Mais attention au contresens: l’AGS n’est pas ton assureur multirisque. Elle ne paiera pas le dégât des eaux, ni le vol, ni la responsabilité civile. Elle intervient sur des créances salariales, via le représentant des créanciers nommé par le juge. Du coup, si tu confonds les deux, tu te mets en danger. J’ai déjà vu un dirigeant lâcher “de toute façon l’AGS couvre”. Non. L’AGS couvre la paie, pas la survie matérielle de ton outil de travail.
Concrètement, ça veut dire quoi pour toi? Que tu dois gérer deux fils en même temps: sécuriser l’exploitation (assurances pro) et sécuriser le social (salaires). Si l’atelier brûle et que tu n’es pas assuré, tu peux te retrouver avec des salariés payés… mais plus d’atelier, plus de commandes, plus de plan crédible. Et là, ton redressement se transforme en descente vers la liquidation, juste parce qu’un risque “assurable” n’a pas été géré.

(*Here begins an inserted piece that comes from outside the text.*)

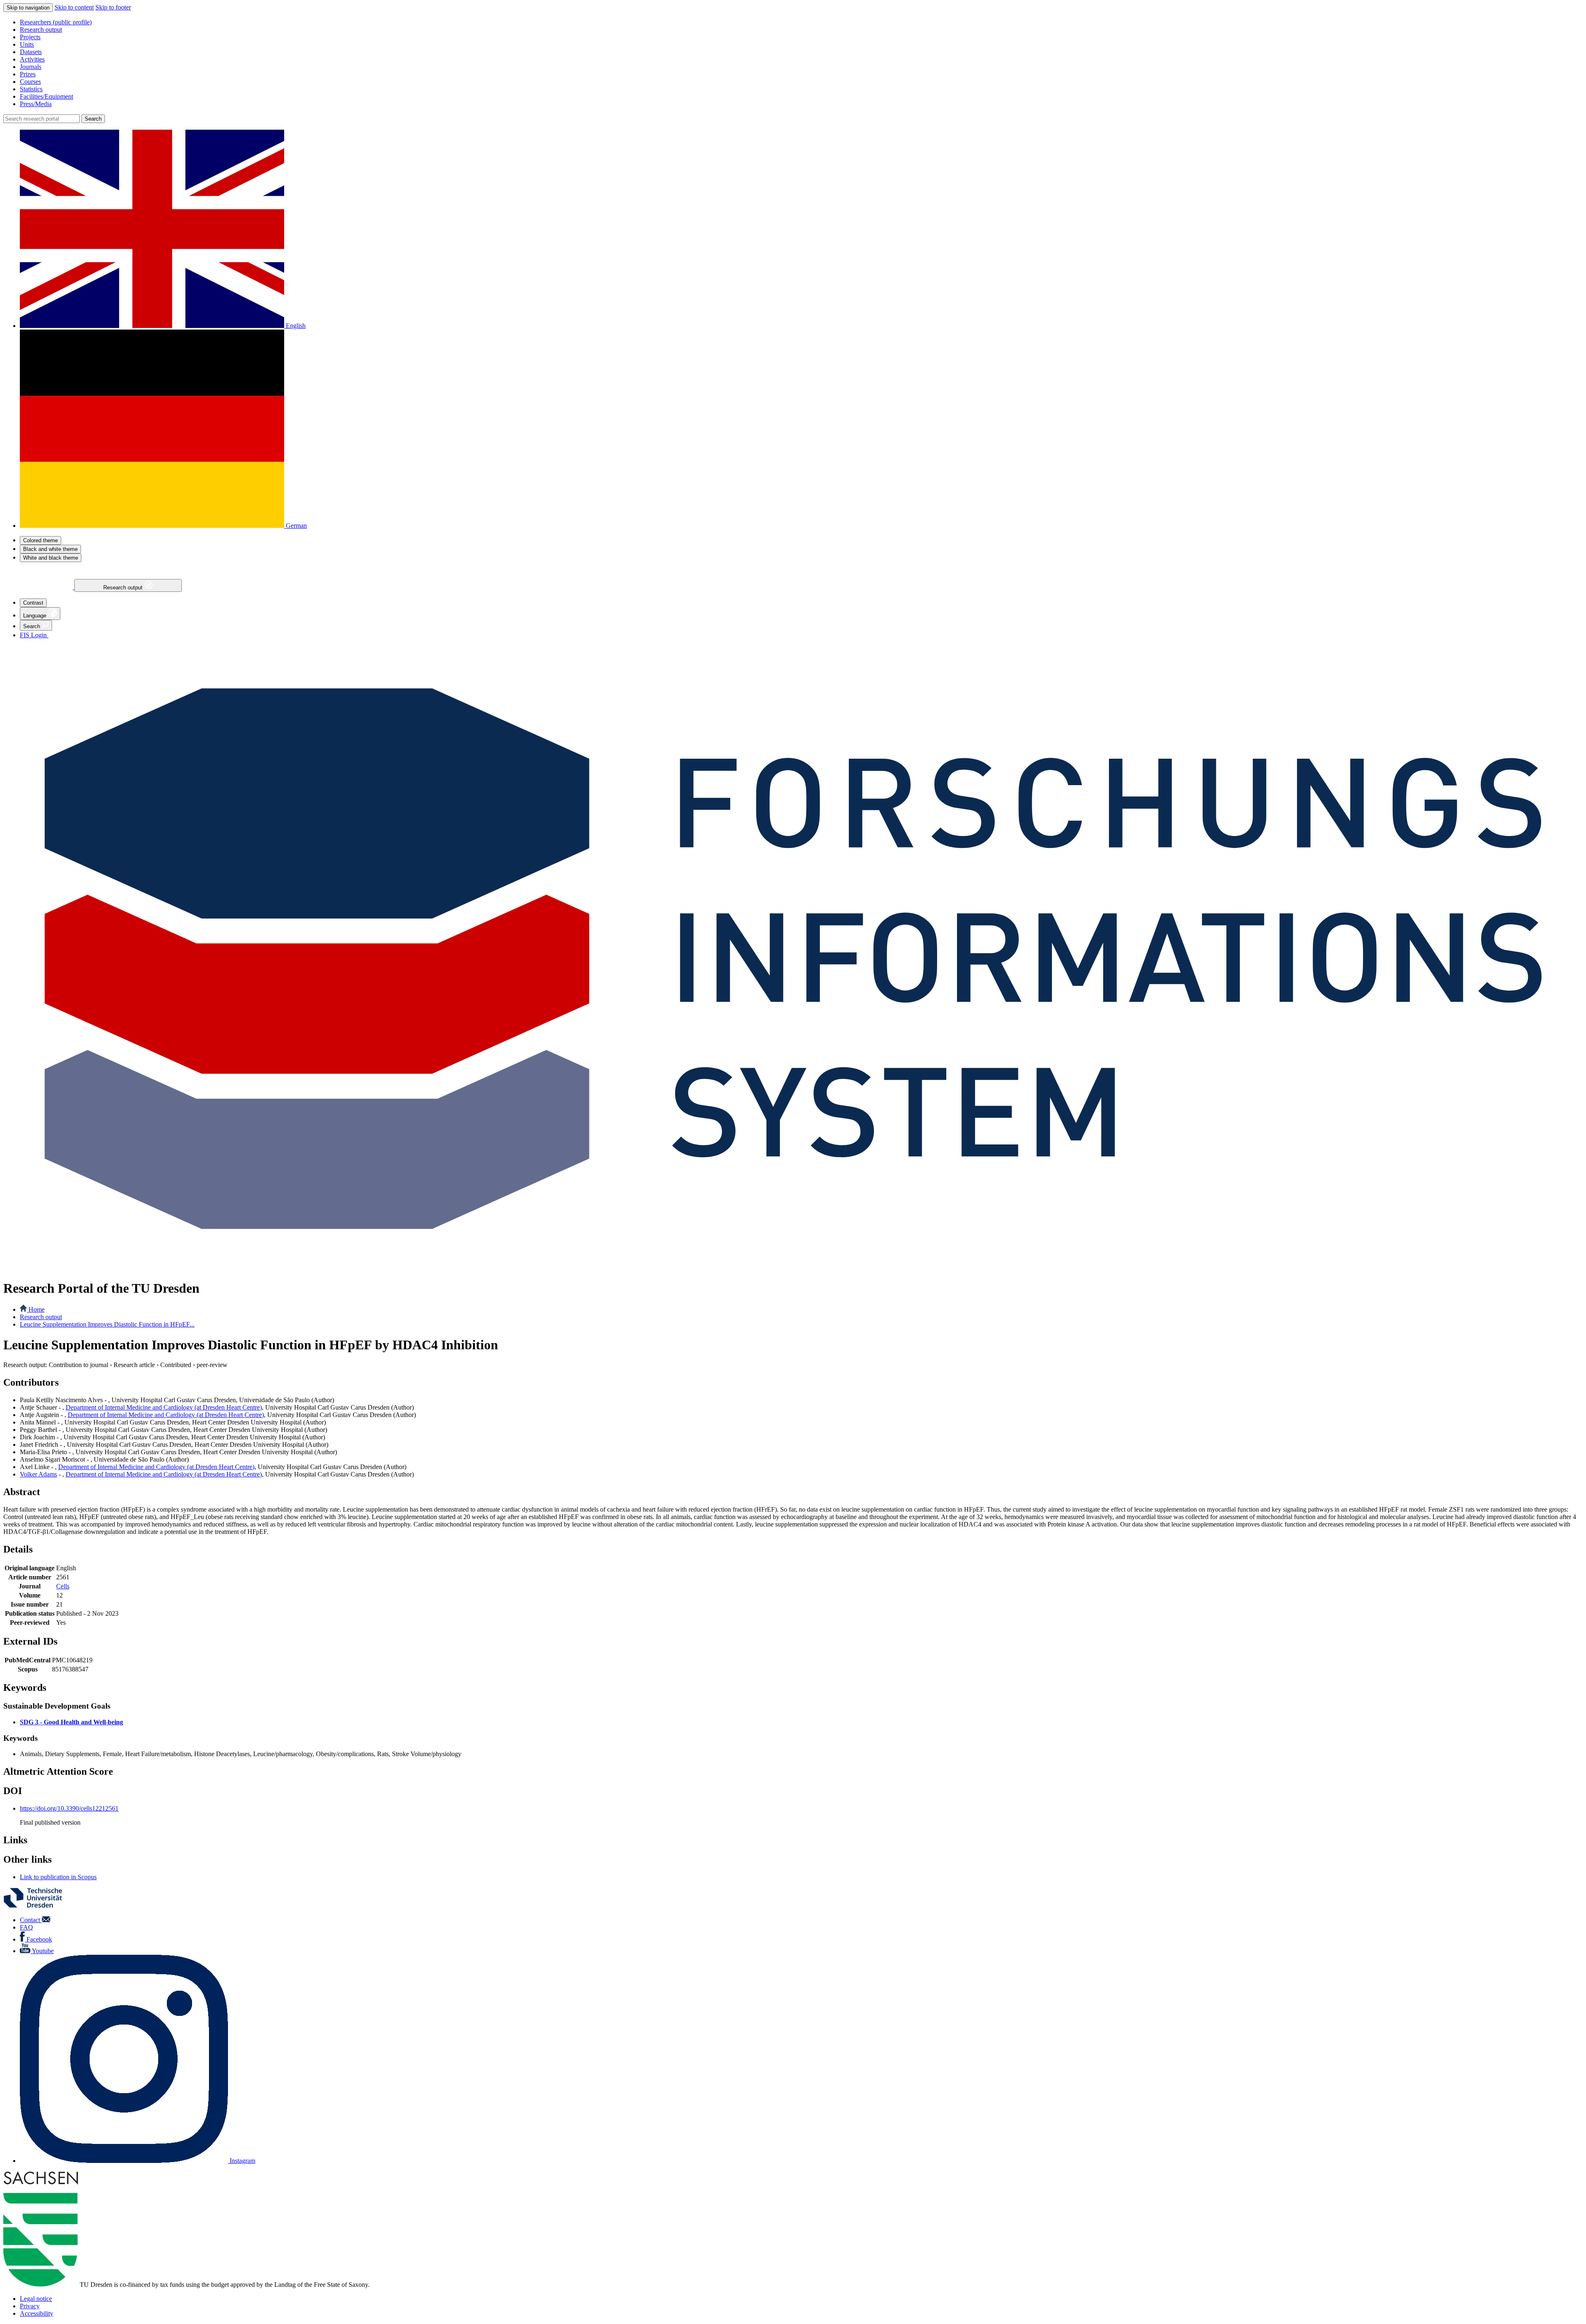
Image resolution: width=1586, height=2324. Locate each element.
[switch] (40, 540)
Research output (123, 587)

Petit exemple qui parle: une société de services informatiques en redressement garde ses contrats clients, mais coupe trop vite certaines garanties. Un sinistre matériel dans les bureaux (incendie électrique) bloque l’activité, détruit une partie du matériel, et fait perdre des données non sauvegardées correctement. Les salaires peuvent être garantis selon les cas, mais la perte d’exploitation et la remise en route coûtent un bras. Moralité: l’AGS est un filet pour les salariés, pas une police tous risques pour l’entreprise.
Dirigeant, homme-clé, fonds de garantie: les protections qu’on oublie
Quand tu es en procédure, tu penses “locaux” et “trésorerie”. Normal. Sauf que la pression met aussi le dirigeant en première ligne. Il existe une assurance responsabilité civile du dirigeant: elle peut couvrir les frais de défense si ta responsabilité est engagée dans un dossier civil, pénal ou administratif, et parfois les condamnations civiles. Ce n’est pas un gadget, surtout quand chaque décision est scrutée, commentée, et parfois contestée.
Autre outil souvent utile: l’assurance homme-clé. Elle vise à compenser les pertes d’exploitation si une personne indispensable (dirigeant, expert technique, commercial pivot) devient incapable de travailler temporairement ou durablement. En redressement, tu n’as pas de marge: si la personne qui “tient” le business tombe malade, tu peux perdre les derniers clients qui te maintiennent à flot. C’est typiquement le genre de garantie qu’on juge “trop chère” jusqu’au jour où elle manque.
Il y a aussi une confusion fréquente sur les fonds de garantie. Oui, il existe des mécanismes qui interviennent en cas de défaillance d’un organisme d’assurance, sous conditions et avec des plafonds. Mais ça concerne la défaillance de l’assureur, pas celle de ton entreprise. Si ton assureur perd son agrément et part en liquidation, tu peux être concerné. Si c’est toi qui es en redressement, ça ne te “rembourse” pas tes sinistres par magie.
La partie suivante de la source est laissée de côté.